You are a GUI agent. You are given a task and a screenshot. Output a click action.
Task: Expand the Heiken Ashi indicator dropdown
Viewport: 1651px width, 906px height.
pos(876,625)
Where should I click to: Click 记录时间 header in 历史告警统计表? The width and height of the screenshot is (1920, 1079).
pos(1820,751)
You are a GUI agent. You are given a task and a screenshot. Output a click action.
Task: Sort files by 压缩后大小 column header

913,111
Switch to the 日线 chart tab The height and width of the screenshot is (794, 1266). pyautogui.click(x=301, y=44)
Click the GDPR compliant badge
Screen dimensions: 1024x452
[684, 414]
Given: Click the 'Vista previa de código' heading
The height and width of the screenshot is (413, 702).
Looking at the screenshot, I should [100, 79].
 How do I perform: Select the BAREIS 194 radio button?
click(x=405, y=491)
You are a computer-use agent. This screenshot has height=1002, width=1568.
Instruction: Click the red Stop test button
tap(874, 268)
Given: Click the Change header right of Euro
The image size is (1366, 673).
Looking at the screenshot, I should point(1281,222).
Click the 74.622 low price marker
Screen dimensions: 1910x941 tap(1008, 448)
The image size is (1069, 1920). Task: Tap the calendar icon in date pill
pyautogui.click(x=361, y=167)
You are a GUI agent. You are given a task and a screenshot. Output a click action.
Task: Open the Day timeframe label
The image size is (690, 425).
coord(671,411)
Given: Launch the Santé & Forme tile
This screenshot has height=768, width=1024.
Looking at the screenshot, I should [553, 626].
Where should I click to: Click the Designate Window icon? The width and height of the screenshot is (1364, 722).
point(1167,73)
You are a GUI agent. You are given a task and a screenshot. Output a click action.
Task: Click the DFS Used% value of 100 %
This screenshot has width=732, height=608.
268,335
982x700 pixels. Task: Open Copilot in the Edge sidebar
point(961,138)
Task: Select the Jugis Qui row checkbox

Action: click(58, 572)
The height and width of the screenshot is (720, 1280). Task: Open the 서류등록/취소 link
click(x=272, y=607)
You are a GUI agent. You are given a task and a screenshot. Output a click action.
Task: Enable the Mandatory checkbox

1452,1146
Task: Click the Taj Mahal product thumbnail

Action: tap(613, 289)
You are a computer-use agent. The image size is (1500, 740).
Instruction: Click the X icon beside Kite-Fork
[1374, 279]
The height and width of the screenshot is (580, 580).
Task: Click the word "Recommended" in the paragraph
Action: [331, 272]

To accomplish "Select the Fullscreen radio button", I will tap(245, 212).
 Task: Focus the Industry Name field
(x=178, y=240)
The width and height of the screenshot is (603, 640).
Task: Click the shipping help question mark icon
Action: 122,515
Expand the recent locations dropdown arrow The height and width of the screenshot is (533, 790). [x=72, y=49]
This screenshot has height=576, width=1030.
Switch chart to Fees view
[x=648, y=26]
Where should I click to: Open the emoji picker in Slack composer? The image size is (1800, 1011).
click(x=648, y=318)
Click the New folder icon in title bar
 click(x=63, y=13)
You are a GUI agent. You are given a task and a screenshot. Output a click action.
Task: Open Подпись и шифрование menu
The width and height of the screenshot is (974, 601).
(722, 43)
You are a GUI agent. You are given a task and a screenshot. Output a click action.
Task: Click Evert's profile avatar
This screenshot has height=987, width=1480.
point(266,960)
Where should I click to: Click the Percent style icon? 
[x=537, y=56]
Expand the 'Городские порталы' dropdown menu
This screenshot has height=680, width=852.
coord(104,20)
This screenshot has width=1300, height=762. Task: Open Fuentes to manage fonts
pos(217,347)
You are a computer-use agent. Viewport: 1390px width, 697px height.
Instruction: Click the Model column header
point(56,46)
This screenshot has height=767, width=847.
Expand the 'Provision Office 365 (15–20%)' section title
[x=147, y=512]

_ _ _ _

HOW TO COMPLETE THIS TASK:
The records above need to be retyped in full, exactly as given.

EXERCISE RESULT:
You are a GUI agent. You are given a task and a screenshot. Output a click action.
Task: Expand the Heiken Ashi indicator dropdown
Viewport: 1651px width, 906px height.
pos(876,625)
Where should I click to: Click 记录时间 header in 历史告警统计表? The width and height of the screenshot is (1920, 1079).
pos(1820,751)
You are a GUI agent. You are given a task and a screenshot. Output a click action.
Task: Sort files by 压缩后大小 column header

913,111
Switch to the 日线 chart tab The height and width of the screenshot is (794, 1266). pyautogui.click(x=301, y=44)
Click the GDPR compliant badge
Screen dimensions: 1024x452
[684, 414]
Given: Click the 'Vista previa de código' heading
The height and width of the screenshot is (413, 702).
Looking at the screenshot, I should [100, 79].
 How do I perform: Select the BAREIS 194 radio button?
click(x=405, y=491)
You are a computer-use agent. This screenshot has height=1002, width=1568.
Instruction: Click the red Stop test button
tap(874, 268)
Given: Click the Change header right of Euro
The image size is (1366, 673).
Looking at the screenshot, I should point(1281,222).
Click the 74.622 low price marker
Screen dimensions: 1910x941 tap(1008, 448)
The image size is (1069, 1920). Task: Tap the calendar icon in date pill
pyautogui.click(x=361, y=167)
You are a GUI agent. You are given a task and a screenshot. Output a click action.
Task: Open the Day timeframe label
The image size is (690, 425).
coord(671,411)
Given: Launch the Santé & Forme tile
This screenshot has height=768, width=1024.
Looking at the screenshot, I should [553, 626].
Where should I click to: Click the Designate Window icon? The width and height of the screenshot is (1364, 722).
point(1167,73)
You are a GUI agent. You are given a task and a screenshot. Output a click action.
Task: Click the DFS Used% value of 100 %
This screenshot has width=732, height=608.
268,335
982x700 pixels. Task: Open Copilot in the Edge sidebar
point(961,138)
Task: Select the Jugis Qui row checkbox

Action: click(58, 572)
The height and width of the screenshot is (720, 1280). Task: Open the 서류등록/취소 link
click(x=272, y=607)
You are a GUI agent. You are given a task and a screenshot. Output a click action.
Task: Enable the Mandatory checkbox

1452,1146
Task: Click the Taj Mahal product thumbnail

Action: tap(613, 289)
You are a computer-use agent. The image size is (1500, 740).
Instruction: Click the X icon beside Kite-Fork
[1374, 279]
The height and width of the screenshot is (580, 580).
Task: Click the word "Recommended" in the paragraph
Action: [331, 272]

To accomplish "Select the Fullscreen radio button", I will tap(245, 212).
 Task: Focus the Industry Name field
(x=178, y=240)
The width and height of the screenshot is (603, 640).
Task: Click the shipping help question mark icon
Action: 122,515
Expand the recent locations dropdown arrow The height and width of the screenshot is (533, 790). [x=72, y=49]
This screenshot has height=576, width=1030.
Switch chart to Fees view
[x=648, y=26]
Where should I click to: Open the emoji picker in Slack composer? The image size is (1800, 1011).
click(x=648, y=318)
Click the New folder icon in title bar
 click(x=63, y=13)
You are a GUI agent. You are given a task and a screenshot. Output a click action.
Task: Open Подпись и шифрование menu
The width and height of the screenshot is (974, 601).
(722, 43)
You are a GUI agent. You are given a task and a screenshot. Output a click action.
Task: Click Evert's profile avatar
This screenshot has height=987, width=1480.
point(266,960)
Where should I click to: Click the Percent style icon? 
[x=537, y=56]
Expand the 'Городские порталы' dropdown menu
This screenshot has height=680, width=852.
coord(104,20)
This screenshot has width=1300, height=762. Task: Open Fuentes to manage fonts
pos(217,347)
You are a computer-use agent. Viewport: 1390px width, 697px height.
Instruction: Click the Model column header
point(56,46)
This screenshot has height=767, width=847.
Expand the 'Provision Office 365 (15–20%)' section title
[x=147, y=512]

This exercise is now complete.